Ich finde: Wenn man sich ein bisschen damit befasst, wie die gesetzliche Rente funktioniert hat, dann kommt man auch nicht zu dem Schluss, dass sie nicht funktionieren wird, weil es mehr Rentnerinnen und Rentner gibt. Vielmehr war die gesetzliche Rente von der Anlage her natürlich sicher. Sie wurde systematisch demontiert.

Wie so oft dient diese angebliche Alternativlosigkeit, von der da geredet wird, dem Kaschieren politischer Interessen. – Der ganz große Gewinner der Reform war die Versicherungswirtschaft. Die gesetzliche Rentenversicherung mit ihren staatlichen Zuschüssen macht ein Geschäft von über 250 Milliarden € aus. Das lief lange am privaten Versicherungsmarkt vorbei.

Gerhard Schröder war es, der diesen Fleischtopf dann ab 2001 z. B. für seinen Freund Carsten Maschmeyer geöffnet hat. Er hat ihn aber auch für andere Banken und Versicherungen geöffnet, die übrigens im Gegenzug fleißig an die Parteien gespendet haben, die diese Rentenkürzung durchgesetzt haben.

Das war nicht die einzige Lobby, die daran ein Interesse hatte. Vielmehr waren es auch die Arbeitgeber, die aus der paritätischen Finanzierung herauskommen wollten. Deswegen wurde ab dem Ende der Neunzigerjahre die ganze Angst vor dem demografischen Wandel systematisch geschürt, um damit zu kaschieren, welches die wirklichen Interessen sind. Das heißt, es ging um eine Entlastung der Unternehmen. Es ging um die Förderung und Subventionierung der Versicherungswirtschaft. Das geschah auf Kosten der Beschäftigten und der Rentnerinnen und Rentner.

Heute wissen wir: Riestern ist teuer.
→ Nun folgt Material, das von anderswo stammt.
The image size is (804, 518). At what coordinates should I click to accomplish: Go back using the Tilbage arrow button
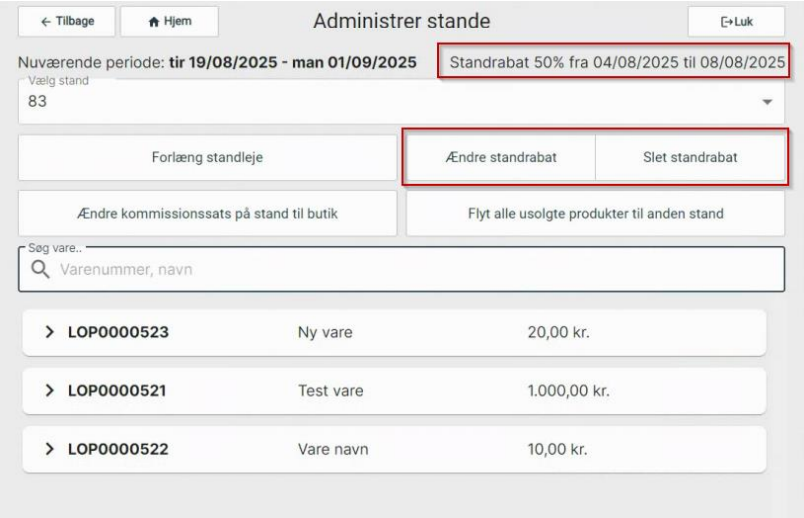(x=65, y=21)
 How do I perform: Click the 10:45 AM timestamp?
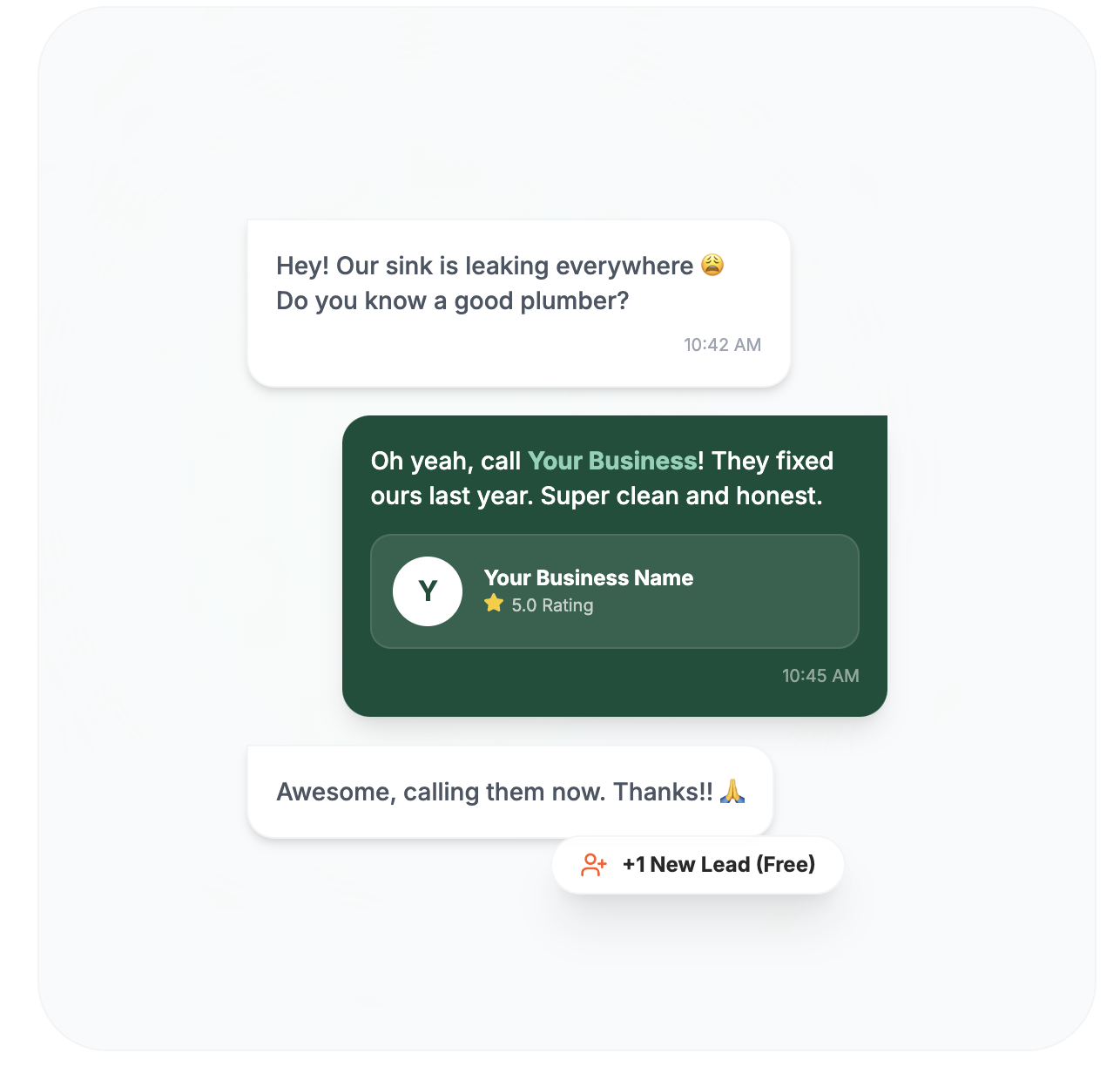820,676
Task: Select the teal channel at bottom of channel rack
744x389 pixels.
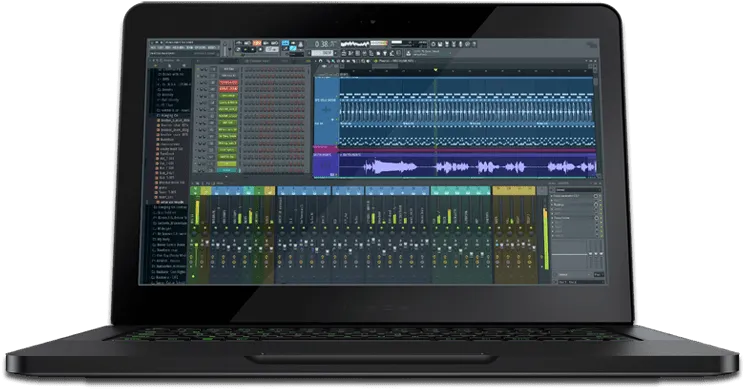Action: tap(227, 170)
Riestern ist zu komplex. Die Rendite bei Riester-Verträgen ist zu gering. Die Förderung erhalten vor allem die Besserverdienenden.

Immerhin gestehen CDU und GRÜNE ein, dass die Riester-Rente gescheitert ist. Die SPD braucht offensichtlich noch ein bisschen dafür. Es wird aber deutlich, dass mit der Riester-Rente die Lücke, die politisch willkürlich in die gesetzliche Rente gerissen wurde, überhaupt nicht geschlossen werden kann.